Führung in der BANI‑Welt: Orientierung geben, wenn alles unsicher scheint
VUCA war gestern – heute leben wir in einer BANI‑Welt: Brittle, Anxious, Non‑linear und Incomprehensible. Organisationen werden fragil, Menschen erleben Angst, Entwicklungen sind unvorhersehbar und vieles bleibt unbegreiflich. Wie können Führungskräfte trotzdem Orientierung bieten?
„In Zeiten, in denen alles zerbrechlich wirkt, braucht es Führung, die Mut macht und Vertrauen schafft.“
Was bedeutet BANI?
Brittle (zerbrechlich): Systeme und Geschäftsmodelle können abrupt zusammenbrechen; scheinbar stabile hierarchische Strukturen sind anfällig.
Anxious (ängstlich): Unsicherheit führt zu Angst. Teams benötigen emotionale Sicherheit und klare Kommunikation.
Non‑linear (nicht linear): Kleine Ursachen können extreme Auswirkungen haben. Pläne versagen, wenn eine Variable sich ändert.
Incomprehensible (unverständlich): Die Komplexität moderner Systeme übersteigt das menschliche Fassungsvermögen.
Warum alte Führungsstile scheitern
In einer BANI‑Welt nützt es wenig, stärker zu kontrollieren oder die Mitarbeiter enger zu führen. Denn:
Komplexität lässt sich nicht mit einfachen Regeln bewältigen.
Zentralisierte Entscheidungen sind zu langsam für unvorhersehbare Entwicklungen.
Kontrollwahn erzeugt noch mehr Angst und Unsicherheit.
Wie Führung funktioniert – vier Prinzipien
Resilienz fördern: Systeme und Teams müssen flexibel sein.
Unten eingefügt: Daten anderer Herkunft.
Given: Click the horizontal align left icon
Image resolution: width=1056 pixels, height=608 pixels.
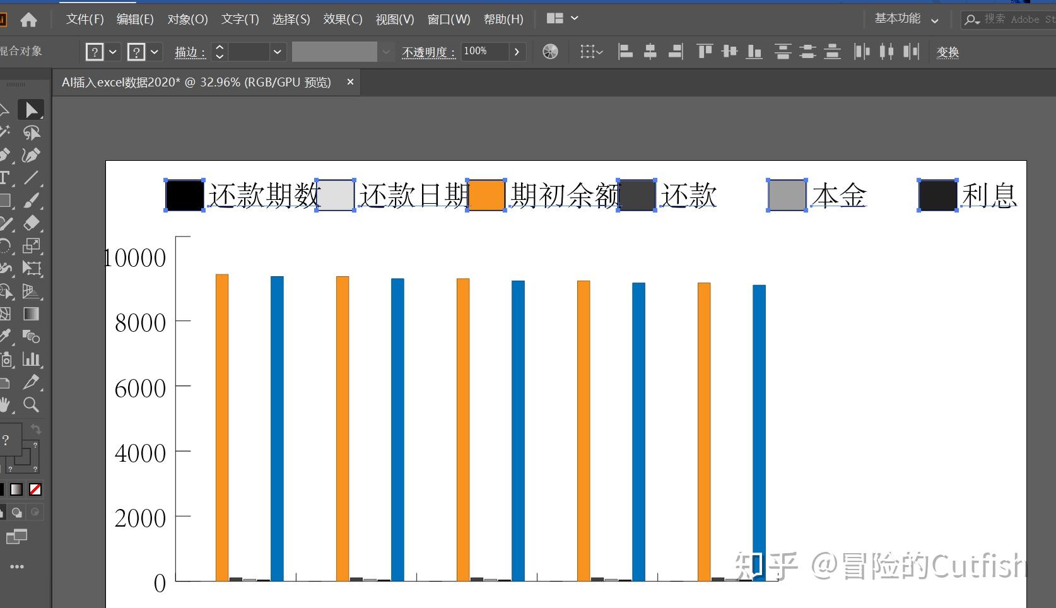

Statt starrer Prozesse braucht es experimentelles Vorgehen und Szenarien, um auf plötzliche Brüche zu reagieren.
Empathie zeigen: Angst lässt sich nicht managen, aber man kann ihr mit Offenheit begegnen. Führungskräfte, die zuhören und ehrlich kommunizieren, nehmen Sorgen ernst und stärken den Zusammenhalt.
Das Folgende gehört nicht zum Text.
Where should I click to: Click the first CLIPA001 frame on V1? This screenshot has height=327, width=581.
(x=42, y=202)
Adaptiv denken: Non‑lineare Zusammenhänge erfordern adaptives Handeln. Statt langer Strategiepapiere helfen schnelle Iterationen und Feedback‑Schleifen.
Transparenz schaffen: In einer unverständlichen Welt braucht es Verständlichkeit. Erkläre Entscheidungen, mache Daten zugänglich und schaffe Raum für Fragen.
Hyperautomation und das „Invisibility Gap“
Technologie automatisiert immer mehr Aufgaben. Die Gefahr: Prozesse werden unsichtbar, Entscheidungen entziehen sich der menschlichen Wahrnehmung. Dies schafft ein Invisibility Gap – eine Lücke zwischen dem, was passiert, und dem, was Menschen verstehen.
Als Führungskraft solltest du:
Transparenz herstellen: Erkläre, welche Entscheidungen ein Algorithmus trifft und warum.
Das „Warum“ liefern: Maschinen beantworten das Wie. Führungskräfte müssen das Warum und die ethische Einbettung liefern.
Vertrauen stärken: Nutze Technologie, um Vertrauen aufzubauen – nicht um zu verbergen.
Fazit
Eine BANI‑Welt verlangt von Führungskräften Empathie, Anpassungsfähigkeit und Mut zur Offenheit. Indem du Resilienz förderst, Angst ernst nimmst, adaptiv agierst und transparent handelst, gibst du deinem Team Halt in turbulenten Zeiten. Gleichzeitig kann man sich durch geschickte Nutzung von KI mehr Zeit für die oben genannten Themen verschaffen.